En el primer caso se trata de lo que se presume será una encarnizada
negociación, mediante la cual la guerrilla más vieja del mundo tratará de
conquistar la mayor cuota de poder político y administrativo a cambio de dejar
las armas, mientras que en el segundo caso el expresidente Uribe enfoca sus
esfuerzos tanto a torpedear el proceso de paz, como a conquistar en las
próximas elecciones legislativas el mayor número posible de senadores y
representantes, con miras a la reconquista del poder.
En lo referente a las negociaciones hacia una paz eventual, el mismo
día en que estas iniciaron en Oslo (Noruega) el jefe de la delegación
gubernamental, Humberto de la Calle Lombana, fue enfático en que el modelo de
desarrollo no está en discusión. Es cierto que las partes ya se pusieron de
acuerdo en torno a una agenda que comprende cinco puntos básicos, pero no sobra
advertir que el primero de estos se titula precisamente “Política de desarrollo
rural”, de modo que si el modelo de desarrollo agrícola –para el caso que nos
ocupa- no formara parte de las conversaciones, los miembros de las Farc vendrían a ser una especie de invitados de piedra.
Así las cosas, en lo que sí se debe brindar claridad es en que la
propiedad del poder no estará en discusión, pues resulta iluso pensar que al
término de las negociaciones una parte de los ministerios –o cierta cantidad de
institutos descentralizados- pasarían a ser manejados por la guerrilla. Hace 50
años un grupo de campesinos idealistas, aunque nutridos en las canteras
ideológicas del marxismo leninismo, decidió armarse para tomarse el poder por
la vía revolucionaria, ante el convencimiento de que por la vía democrática era
imposible lograr los cambios que anhelaban.
Quizá cuando más cerca estuvieron de lograrlo fue en los días
anteriores a las conversaciones de El Caguán, cuando un Estado golpeado por
contundentes golpes militares accedió a despejar miles de kilómetros cuadrados
para lo que se suponía serían unas conversaciones de paz, durante las cuales ese
grupo creyó que había alcanzado el cielo con las manos, sin comprender que con
su prepotencia delirante estaba sembrando la semilla de su propia destrucción, encarnada
en una némesis que llevó por nombre Álvaro Uribe Vélez.
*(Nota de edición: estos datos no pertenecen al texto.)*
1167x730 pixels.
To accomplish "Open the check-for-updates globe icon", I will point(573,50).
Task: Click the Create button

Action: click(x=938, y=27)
Fue precisamente justificado en continuar la guerra contra las Farc que
Uribe consiguió extender a ocho años su gobierno, y no contento con ello quiso
cambiar de nuevo la Constitución para completar doce. Pero ocurrió lo que sus
cálculos no contemplaban, como fue que ante la negativa de la Corte
Constitucional de prolongar su mandato pretendió imponer como sucesor a su
exministro de Agricultura, Andrés Felipe Arias, hasta el día que los enredos de
Agro Ingreso Seguro se le convirtieron en la cuota inicial de su propia
hecatombe.
Y es entonces cuando aparece en escena Juan Manuel Santos con sus
finas maneras bogotanas, para convertirse en lo que hoy representa, por un lado
el presidente que al frente del Estado colombiano encabeza las negociaciones
con las Farc, y por otro en el hombre que cometió la herejía de buscar la paz
por la vía del diálogo, en abierta contradicción con los postulados de quien
había sido su mentor y jefe.
Retomando el planteamiento inicial de la lucha por el poder, no deja
de constituir llamativa paradoja que hoy Santos deba lidiar por igual con las
Farc y con Álvaro Uribe, en irónica
constatación de que los extremos se juntan. De modo que su suerte política está
indisolublemente ligada a estos dos factores, pues es un hecho incontrovertible
que un eventual fracaso del proceso de paz significaría el regreso triunfal de
Álvaro Uribe al poder (si bien en cuerpo ajeno), mientras que si se consolida
en La Habana un acuerdo que le abra las compuertas a la reconciliación
nacional, de ahí en adelante el expresidente de la Seguridad Democrática
pasaría a jugar un papel secundario (e incluso terciario) en la política
nacional.
Es con base en lo anterior que los comandantes de las Farc deben
sopesar la inmensa responsabilidad que les cobija: a sabiendas de que se les
han cerrado todas las posibilidades de conquistar el poder por la vía de las
armas, ahora se les presenta la oportunidad dorada de demostrarle al país que
su más enconado enemigo estaba equivocado, en cuanto a que la única manera de
acabarlos era mediante la confrontación militar.